Il 30 giugno il Presidente russo Vladimir Putin ha firmato un decreto che trasferirà tutti i diritti e gli obblighi del progetto petrolifero e del gas Sakhalin-2 a una nuova entità russa, dando di fatto al Cremlino il potere di nazionalizzare le quote degli stranieri in quello che è uno dei più grandi progetti energetici del mondo e inasprendo la guerra del gas in corso.
Il decreto di Putin stabilisce che Gazprom manterrà la sua quota di maggioranza, ma gli investitori stranieri dovranno chiedere al governo russo una partecipazione nella nuova società entro un mese o saranno espropriati. Il governo deciderà se approvare o meno le richieste.
Il decreto di Putin non ha fatto altro che turbare ulteriormente i mercati energetici e mettere a dura prova il mercato del Gnl. L’Europa ha importato quantità record di Gnl quest’anno, infatti vuole riempire i propri serbatoi di stoccaggio in vista della stagione fredda. Questa settimana, per la prima volta, l’Europa ha importato dalla Russia più Gnl che gas di canalizzazione, mettendo sotto pressione i produttori di Gnl, poiché l’attuale capacità produttiva non è sufficiente a soddisfare la domanda simultanea di Asia ed Europa.
Il decreto di Putin può essere visto come una mossa per esercitare maggiore pressione sull’Occidente, limitando contemporaneamente le forniture di gas all’Europa e creando una maggiore domanda di Gnl in Asia che sottrarrà le forniture attualmente destinate all’Europa, riporta BneIntellinews.
Gazprom ha alimentato i timori di una carenza di gas che porterebbe a una grave crisi energetica in autunno, dopo aver ridotto i flussi di gas verso l’Europa del 60% a metà giugno. La Germania ha già lanciato l’allarme per la crisi energetica, il secondo del sistema di allerta dell’Ue in tre fasi. L’Italia intende nominare un commissario straordinario per l’energia allo scopo dei fronteggiare l’emergenza.

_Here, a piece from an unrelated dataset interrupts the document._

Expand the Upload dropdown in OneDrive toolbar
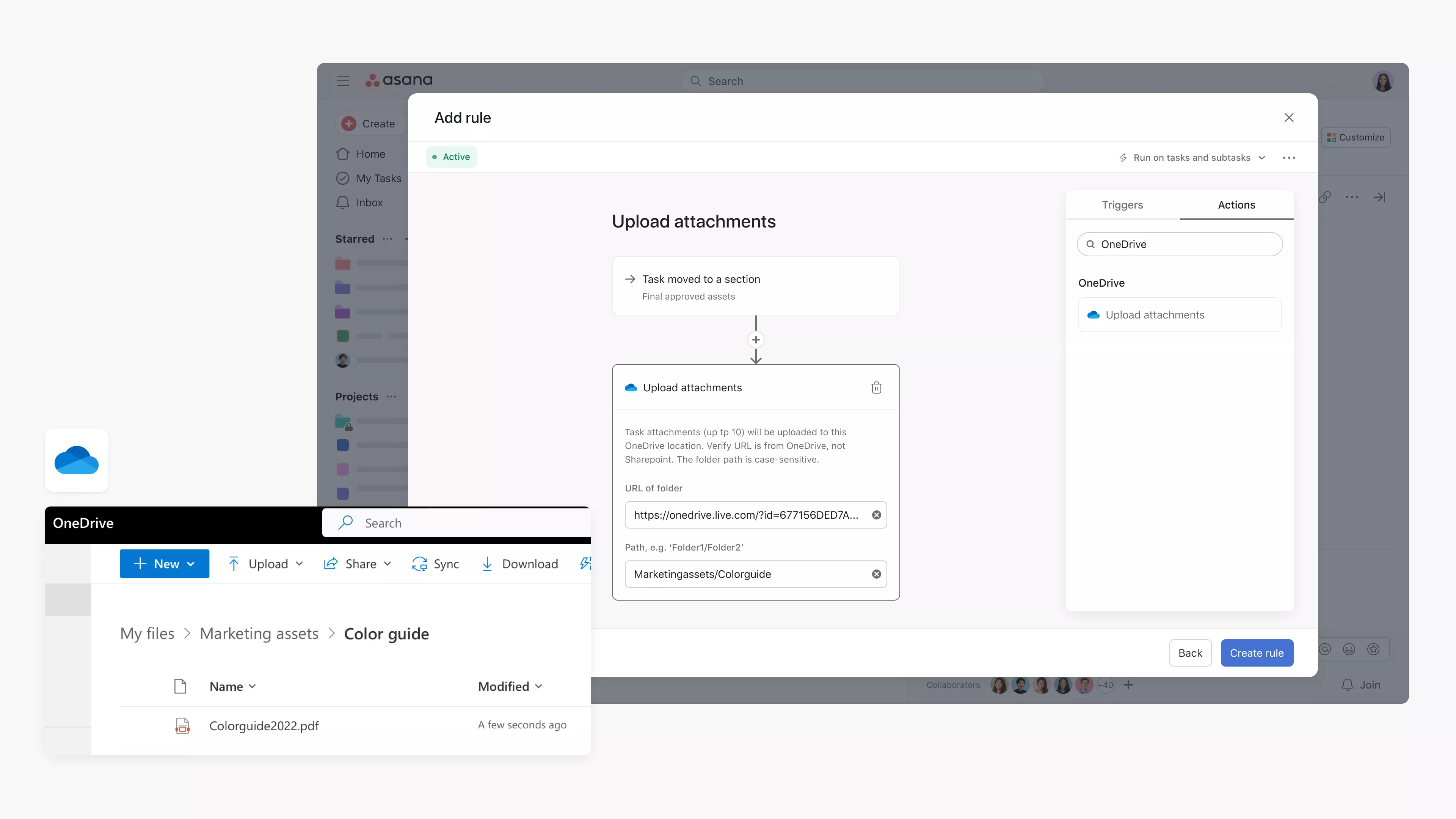299,564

La Shell ha dichiarato che venderà la sua quota del 27,5% nella joint venture Sakhalin-2 nell’ambito dei piani di uscita dalla Russia dopo l’invasione dell’Ucraina alla fine di febbraio. Anche le giapponesi Mitsubishi e Mitsui possiedono rispettivamente il 10% e il 12,5% del progetto. La russa Gazprom è il proprietario di maggioranza con una quota del 50% più una.
Sakhalin-2, nell’Estremo Oriente russo, fornisce circa il 4% del mercato globale del Gnl ed è una fonte di energia fondamentale per i Paesi asiatici e per il Giappone in particolare, che dipende fortemente dalle importazioni di Gnl.
La Shell ha dichiarato di stare “valutando le implicazioni” del decreto di Putin, che consentirebbe al suo governo di prendere in carico il progetto di gas naturale Sakhalin-2. La Shell detiene una quota del 27,5% e non si è ancora ritirata dal progetto.
Il decreto di Putin crea una nuova società che può rilevare i diritti del consorzio Sakhalin Energy Investment Co. Il Giappone importa ogni anno il 10% del suo Gnl dalla Russia, principalmente con un contratto a lungo termine da Sakhalin-2. Tokyo ha dichiarato che non rinuncerà ai propri interessi in Sakhalin-2 e il Giappone dispone di due o tre settimane di scorte di Gnl.